LoCoMo and LongMemEval_S scores, with category tables, latency, tokens, and methodology.
Tex scores 93.3% overall on LoCoMo with the full system. Tex scores 92.2% on LongMemEval_S with active retrieval only.This page shows the category tables, latency, tokens, and methodology behind those numbers.
LoCoMo · 93.3%
Full Tex system vs published baselines. EverMemOS was the prior headline number at 92.3%.
LongMemEval_S · 92.2%
Active retrieval track vs other retrieval-first systems. Emergence AI posted 86.0% on comparable reporting.
We generated answers with gpt-4o-mini and graded them with gpt-4o in an LLM-as-judge setup. Each evaluation ran on a single machine. The exact setup is in Methodology below.
On adversarial items Tex is 99.33%. It declines to answer when the transcript does not support an answer. If a public benchmark skips that bucket, compare headline numbers carefully.
LongMemEval_S evaluates memory over 500 questions across ~48 sessions each (~115K tokens), testing information extraction, multi-session reasoning, temporal reasoning, knowledge updates, and abstention.
92.2% is close to Oracle GPT-o3 (92.0%) and well above Oracle GPT-4o (82.4%). That means retrieval is finding evidence close to what you would hand-pick for each question.
Ingest here costs zero LLM tokens. This run used offline embeddings only. If a system runs an LLM per message during ingest, that cost should show up in token usage.

________

### [WHAT YOU ARE ASKED TO DO]
Transcribe the full benchmark results page above, keeping every word and mark unchanged.

### [DATASET EXCERPTS]
________

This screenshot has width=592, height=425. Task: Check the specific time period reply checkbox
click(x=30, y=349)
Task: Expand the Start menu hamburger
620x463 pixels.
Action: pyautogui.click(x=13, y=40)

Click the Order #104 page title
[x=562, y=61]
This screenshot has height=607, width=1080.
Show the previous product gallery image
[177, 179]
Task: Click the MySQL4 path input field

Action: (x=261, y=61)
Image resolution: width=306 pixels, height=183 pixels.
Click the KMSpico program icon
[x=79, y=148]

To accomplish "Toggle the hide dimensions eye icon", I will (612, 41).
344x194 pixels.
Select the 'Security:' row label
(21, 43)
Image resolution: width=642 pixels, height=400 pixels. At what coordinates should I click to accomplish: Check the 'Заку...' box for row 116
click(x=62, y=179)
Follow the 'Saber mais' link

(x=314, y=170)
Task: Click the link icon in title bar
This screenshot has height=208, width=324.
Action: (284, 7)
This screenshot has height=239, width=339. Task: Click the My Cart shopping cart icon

________

### [EXERCISE RESPONSE]
LoCoMo and LongMemEval_S scores, with category tables, latency, tokens, and methodology.
Tex scores 93.3% overall on LoCoMo with the full system. Tex scores 92.2% on LongMemEval_S with active retrieval only.This page shows the category tables, latency, tokens, and methodology behind those numbers.
LoCoMo · 93.3%
Full Tex system vs published baselines. EverMemOS was the prior headline number at 92.3%.
LongMemEval_S · 92.2%
Active retrieval track vs other retrieval-first systems. Emergence AI posted 86.0% on comparable reporting.
We generated answers with gpt-4o-mini and graded them with gpt-4o in an LLM-as-judge setup. Each evaluation ran on a single machine. The exact setup is in Methodology below.
On adversarial items Tex is 99.33%. It declines to answer when the transcript does not support an answer. If a public benchmark skips that bucket, compare headline numbers carefully.
LongMemEval_S evaluates memory over 500 questions across ~48 sessions each (~115K tokens), testing information extraction, multi-session reasoning, temporal reasoning, knowledge updates, and abstention.
92.2% is close to Oracle GPT-o3 (92.0%) and well above Oracle GPT-4o (82.4%). That means retrieval is finding evidence close to what you would hand-pick for each question.
Ingest here costs zero LLM tokens. This run used offline embeddings only. If a system runs an LLM per message during ingest, that cost should show up in token usage.